Vortrag am Dienstag, den 21. März um 19.30 Uhr Sanierungsgebiet „Löhrstraße“ Am 14.12.2015 wurde durch den Gemeinderat Trossingen das Sanierungsgebiet „Löhrstraße“ förmlich festgelegt. Dieses Gebiet erstreckt sich im Wesentlichen entlang der Löhrstraße, der Lindenstraße, der Kirchstraße, Rosenstraße und der Bohnengasse. Dies bedeutet, dass innerhalb dieses Bereichs bestimmte Modernisierungs- und Instandsetzungsmaßnahmen unter gewissen Voraussetzungen finanziell durch das Wirtschaftsministerium Baden-Württemberg gefördert werden können. Ziel dieser Unterstützung durch das Land ist es Anreize zu schaffen, die die innerstädtische Bauentwicklung im Sinne einer Verbesserung der Wohn- und Lebensqualität vorantreiben, um das Stadtbild aufzuwerten, Stadtteile lebendig und attraktiv zu gestalten und sozialen Zusammenhalt in einem Quartier zu stärken. Das Sanierungsgebiet „Löhrstraße“ war ursprünglich bis 2024 angesetzt, wurde aber mittlerweile bis 2026 verlängert.
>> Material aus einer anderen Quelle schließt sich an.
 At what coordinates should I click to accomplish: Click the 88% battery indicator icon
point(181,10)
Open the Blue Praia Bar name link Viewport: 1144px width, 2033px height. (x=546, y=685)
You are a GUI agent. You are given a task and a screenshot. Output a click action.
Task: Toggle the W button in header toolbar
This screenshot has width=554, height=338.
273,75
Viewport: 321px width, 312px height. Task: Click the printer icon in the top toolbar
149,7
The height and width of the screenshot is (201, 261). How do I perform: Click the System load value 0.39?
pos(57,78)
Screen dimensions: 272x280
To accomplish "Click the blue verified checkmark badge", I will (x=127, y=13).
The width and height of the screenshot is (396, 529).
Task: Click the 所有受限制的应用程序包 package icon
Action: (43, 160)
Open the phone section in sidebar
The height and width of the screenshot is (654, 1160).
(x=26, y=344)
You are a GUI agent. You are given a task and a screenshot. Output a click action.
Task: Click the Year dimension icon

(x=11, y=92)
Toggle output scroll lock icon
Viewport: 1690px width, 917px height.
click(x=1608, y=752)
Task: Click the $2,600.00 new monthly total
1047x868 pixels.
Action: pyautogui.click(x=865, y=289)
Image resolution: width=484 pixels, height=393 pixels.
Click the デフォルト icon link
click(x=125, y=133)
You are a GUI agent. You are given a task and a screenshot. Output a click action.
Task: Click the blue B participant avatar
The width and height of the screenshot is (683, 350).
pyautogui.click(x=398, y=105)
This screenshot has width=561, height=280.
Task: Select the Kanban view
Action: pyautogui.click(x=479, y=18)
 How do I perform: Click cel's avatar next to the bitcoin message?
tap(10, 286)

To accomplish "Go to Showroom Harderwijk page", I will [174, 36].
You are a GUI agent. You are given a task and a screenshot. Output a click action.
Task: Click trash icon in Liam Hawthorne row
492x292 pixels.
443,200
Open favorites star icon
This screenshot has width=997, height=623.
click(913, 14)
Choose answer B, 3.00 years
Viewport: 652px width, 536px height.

Das innerstädtische Birk-Areal

Die innerstädtische ehemalige Trossinger Kartonagenfabrik Birk liegt genau mittig in diesem Sanierungsgebiet. Mehrere Gebäude umschließen einen Garten mit altem Baumbestand, wodurch sich der Charakter eines Areals ergibt. Diese parkähnliche Anmutung ist im innerstädtischen Bereich mittlerweile einzigartig, da viele ähnliche Anlagen dieser Art in den letzten Jahren verschwunden sind und dem Wohnungsbau weichen mussten. Darüber hinaus ist der Charme des gesamten denkmalgeschützten Birk-Areals bemerkenswert, denn die Produktion und das Eigenleben in den Gebäuden liefen über all die Jahre unverändert und bedurften keiner baulichen Veränderung. Das Areal grenzt an den Stadtgarten, welcher als Verbindungselement zwischen Musikhochschule, Verwaltung und Schulen fungiert. Durch diese zentrale Lage des Gebäudeensembles ist dessen Umwandlung und zukünftige Nutzung für die Stadt Trossingen von besonderer Bedeutung.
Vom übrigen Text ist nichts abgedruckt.